**Exercise prompt:** Set down every record below exactly as it stands, leaving out the pictures.

**Records for this task:**
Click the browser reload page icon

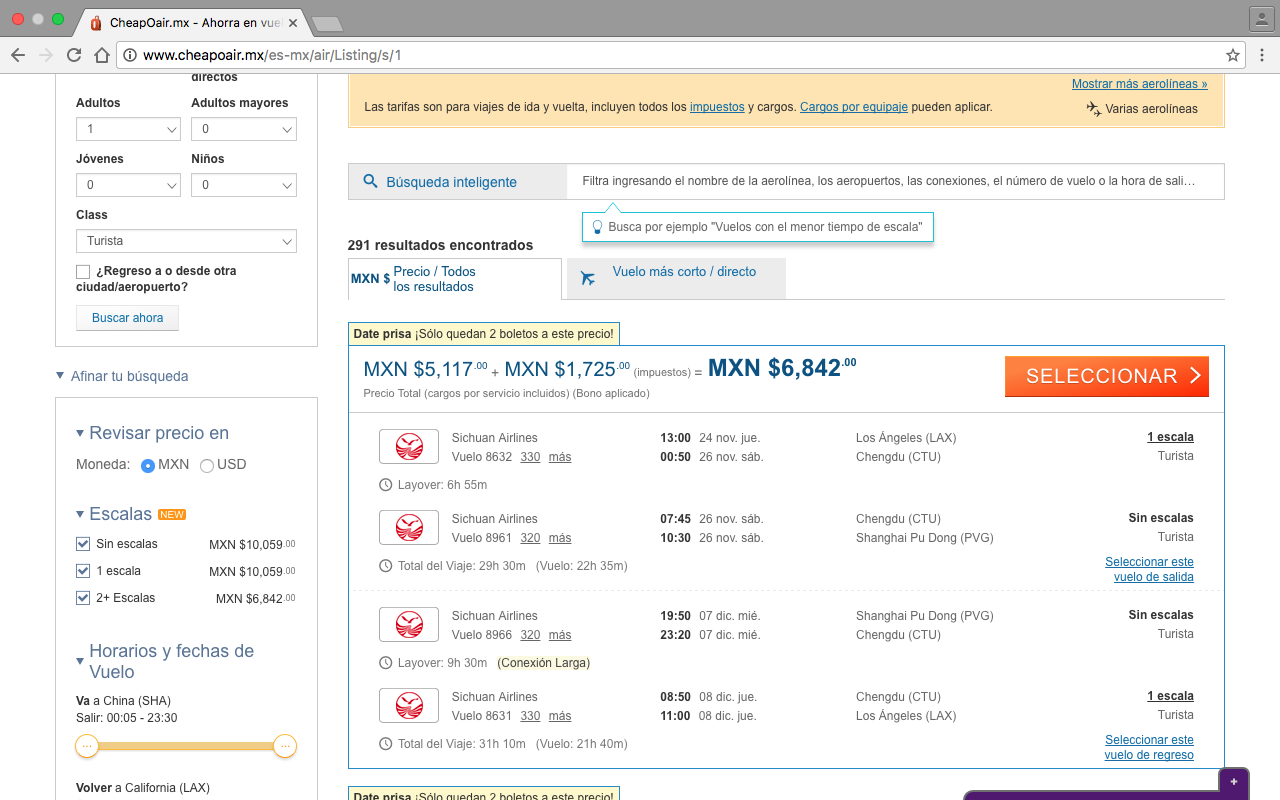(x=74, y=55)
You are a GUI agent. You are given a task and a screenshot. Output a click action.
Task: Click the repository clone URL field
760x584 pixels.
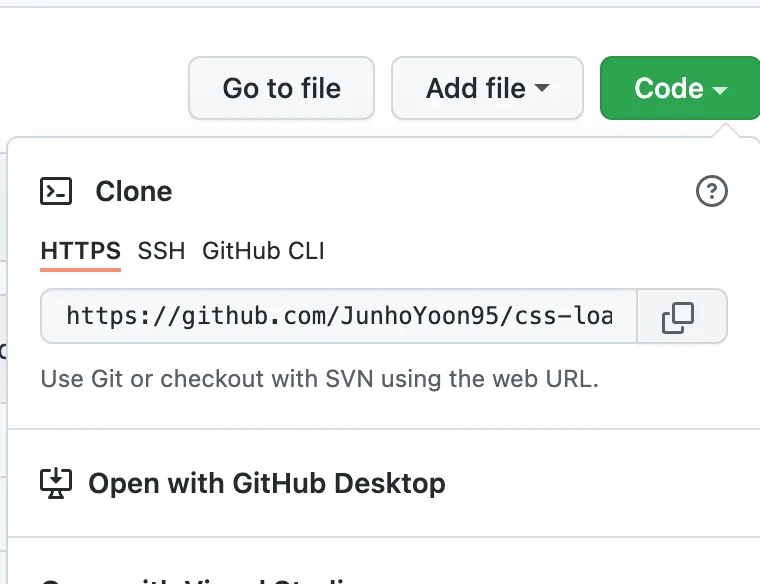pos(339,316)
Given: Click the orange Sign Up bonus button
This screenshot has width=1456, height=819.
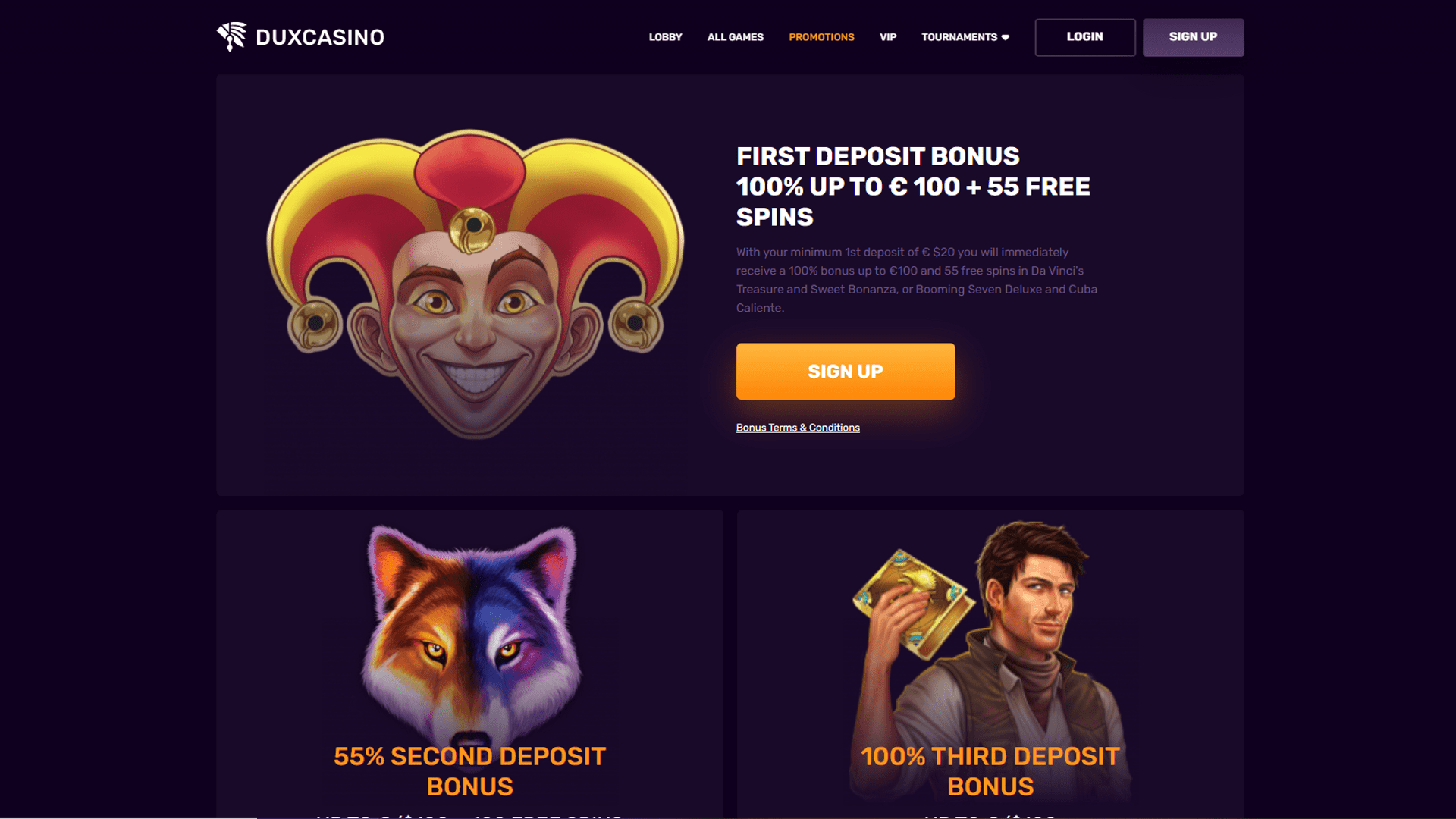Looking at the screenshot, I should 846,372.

**Final answer:**
Click the browser reload page icon

(x=74, y=55)
You are a GUI agent. You are given a task and a screenshot. Output a click action.
Task: Click the repository clone URL field
760x584 pixels.
pos(339,316)
Given: Click the orange Sign Up bonus button
This screenshot has width=1456, height=819.
Looking at the screenshot, I should 846,372.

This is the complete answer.